Deux mois après le coup d’État du 26 novembre 2025, les autorités de transition bissau-guinéennes ont libéré plusieurs figures majeures de l’opposition. Si ces décisions, saluées par la Cédeao, marquent un pas vers l’apaisement politique, Domingos Simoes Pereira demeure toutefois placé en résidence surveillée, une mesure vivement contestée par ses soutiens et la société civile.

Une libération progressive sous médiation régionale

En Guinée-Bissau, les principaux opposants politiques détenus depuis le putsch du 26 novembre 2025 ont regagné leur domicile. Cette évolution, accueillie favorablement par l’opposition, la société civile et la Communauté économique des États de l’Afrique de l’Ouest (Cédéao), intervient à la suite d’une médiation régionale conduite par le ministre sénégalais des Forces armées, le général Birame Diop, envoyé spécial du président sénégalais Bassirou Diomaye Faye.

Dans ce contexte, Fernando Dias, qui revendique la victoire à l’élection présidentielle interrompue par les militaires avant la proclamation officielle des résultats, a pu quitter librement l’ambassade du Nigeria, où il s’était réfugié depuis plusieurs semaines.

Domingos Simoes Pereira sous résidence surveillée

Toutefois, la situation de Domingos Simoes Pereira demeure singulière. Après deux mois d’incarcération, le président du Parti africain pour l’indépendance de la Guinée et du Cap-Vert (PAIGC) a été placé en résidence surveillée. Selon un porte-parole de l’armée, cette mesure s’appuie sur des accusations de crimes économiques.

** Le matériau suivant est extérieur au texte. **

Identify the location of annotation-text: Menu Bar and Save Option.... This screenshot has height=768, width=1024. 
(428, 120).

Une justification rejetée par plusieurs acteurs de la société civile. Pour Bubacar Turé, président de la Ligue guinéenne des droits de l’homme, il s’agit avant tout d’une manœuvre politique destinée à limiter l’influence du leader de l’opposition. « C’est un moyen de maintenir la pression, surtout de contrôler ses mouvements ainsi que ses droits civils et politiques. Politiquement, c’est lui qui inquiète le plus, car il reste le politicien le plus populaire à Bissau », affirme-t-il.

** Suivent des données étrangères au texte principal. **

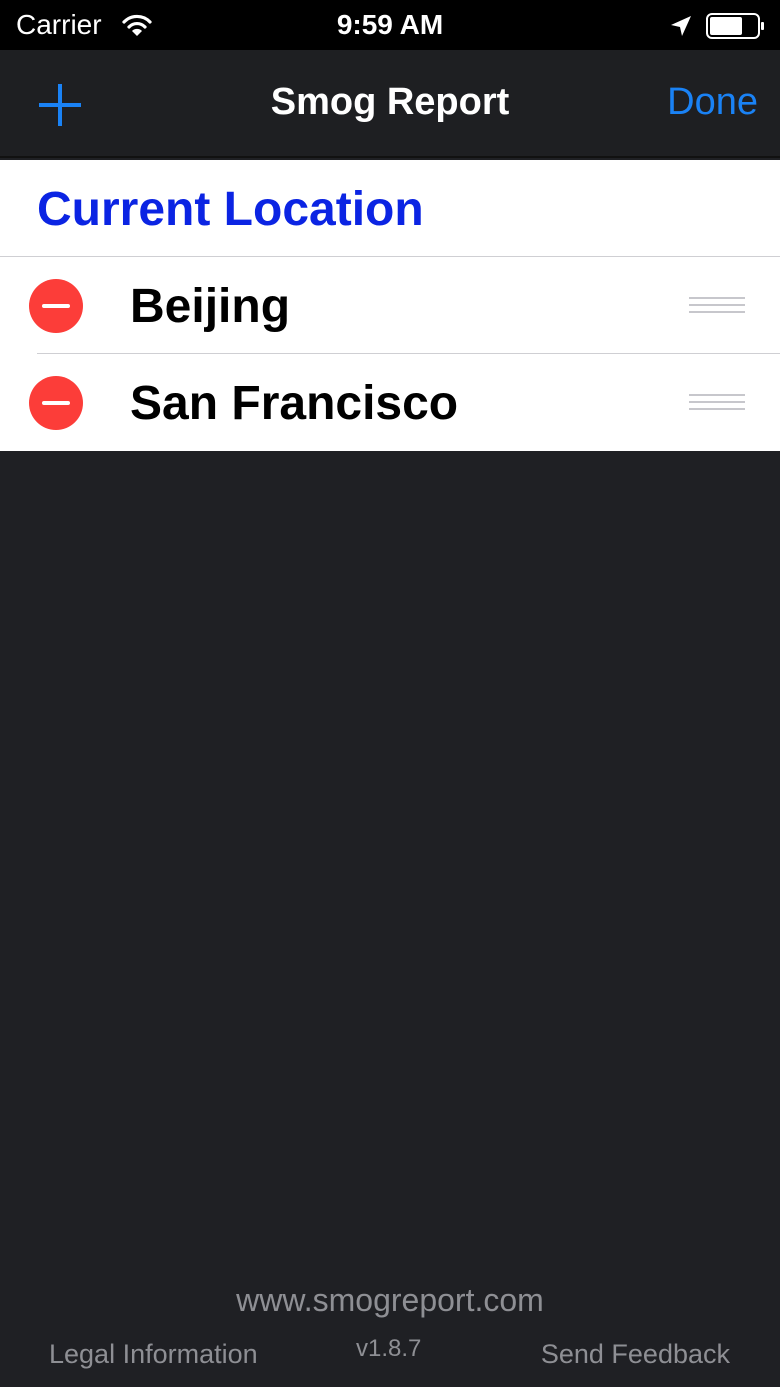 This screenshot has width=780, height=1387. I want to click on delete-beijing-button, so click(56, 306).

Une mesure jugée illégale et politiquement motivée

Par ailleurs, Bubacar Turé estime que la résidence surveillée ne repose sur aucun fondement juridique en droit bissau-guinéen. Le PAIGC partage cette analyse et rejette l’usage même du terme. Son porte-parole, Muniro Conté, voit dans cette situation le choix assumé d’un combat politique : « Le combat va continuer, car c’est la voie qu’il a choisie. Il aurait pu renier ses valeurs pour de l’argent, mais il a préféré se sacrifier pour le peuple de Guinée-Bissau afin que notre démocratie devienne réelle. »

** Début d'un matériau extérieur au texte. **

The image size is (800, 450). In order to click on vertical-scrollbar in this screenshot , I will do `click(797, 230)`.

Vers une décrispation politique encadrée

Malgré ces tensions, des signes d’ouverture émergent. Le PAIGC pourrait obtenir trois portefeuilles ministériels au sein du futur gouvernement ainsi que dix sièges au Conseil national de transition. Selon un communiqué de la Cédeao, citant un courrier du chef de la junte, le général N’Tam, les autorités de transition semblent désormais engagées sur la voie d’une décrispation politique progressive.

Néanmoins, l’organisation régionale maintient la pression et appelle à la libération complète et effective de Domingos Simoes Pereira, condition jugée essentielle au retour à un ordre constitutionnel durable.